数据维度:数据集包含“Title”(标题)、“Genre”(类型)、“Tags”(标签)、“Languages”(语言)、“Series or Movie”(剧集或电影)、“Hidden Gem Score”(隐藏宝石分数)、“Country Availability”(国家可用性)、“Runtime”(时长)、“Director”(导演)、“Writer”(编剧)、“Actors”(演员)、“View Rating”(观看评级)、“IMDb Score”(IMDb评分)、“Rotten Tomatoes Score”(烂番茄评分)、“Metacritic Score”(Metacritic评分)、“Awards Received”(获奖数量)、“Awards Nominated For”(提名数量)、“Boxoffice”(票房)、“Release Date”(上映日期)、“Netflix Release Date”(Netflix发布日期)、“Production House”(制作公司)、“Netflix Link”(Netflix链接)、“IMDb Link”(IMDb链接)、“Summary”(剧情简介)、“IMDb Votes”(IMDb投票数)、“Image”(图片)、“Poster”(海报)、“TMDb Trailer”(TMDb预告片)、“Trailer Site”(预告片站点)等多个字段。

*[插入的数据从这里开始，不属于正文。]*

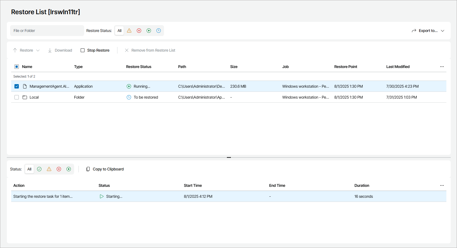Open column options for restore list table
457x248 pixels.
pos(442,67)
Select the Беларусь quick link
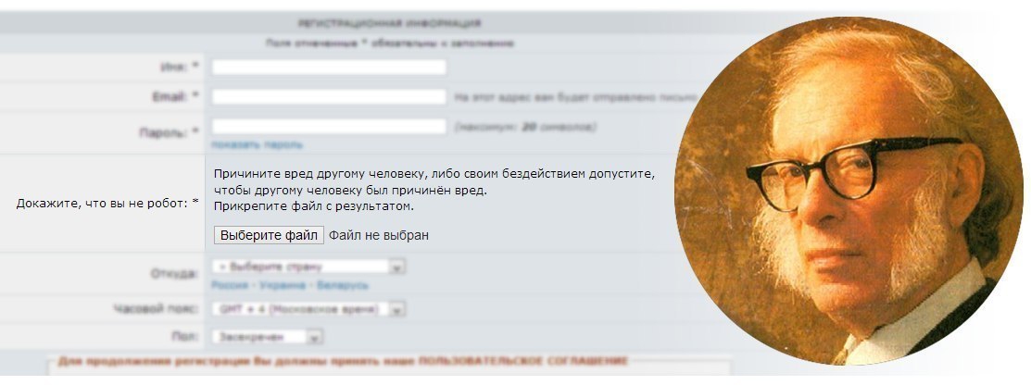This screenshot has width=1031, height=385. (343, 286)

数据格式:CSV格式,文件名为netflix-rotten-tomatoes-metacritic-imdb.csv,便于数据处理和分析。
该数据集适用于影视作品的深入分析,包括但不限于内容推荐、观众行为研究、评分预测等。
数据用途概述:
该数据集具有广泛的应用潜力,特别适用于以下场景:
研究与分析:适用于电影、电视剧领域的研究,如内容推荐算法、用户偏好分析、评分预测模型等。
行业应用:为流媒体平台、电影制作公司提供数据支持,可用于内容策划、市场分析、用户增长策略制定等。
决策支持:支持内容创作和发布的决策,帮助优化作品选择和推广策略。
教育和培训:作为电影分析、数据科学等课程的实训材料,帮助学生理解数据分析在影视行业中的应用。
此数据集特别适合用于探索不同类型影视作品的评价差异,分析影响作品受欢迎程度的关键因素,并为流媒体平台的运营提供数据支持。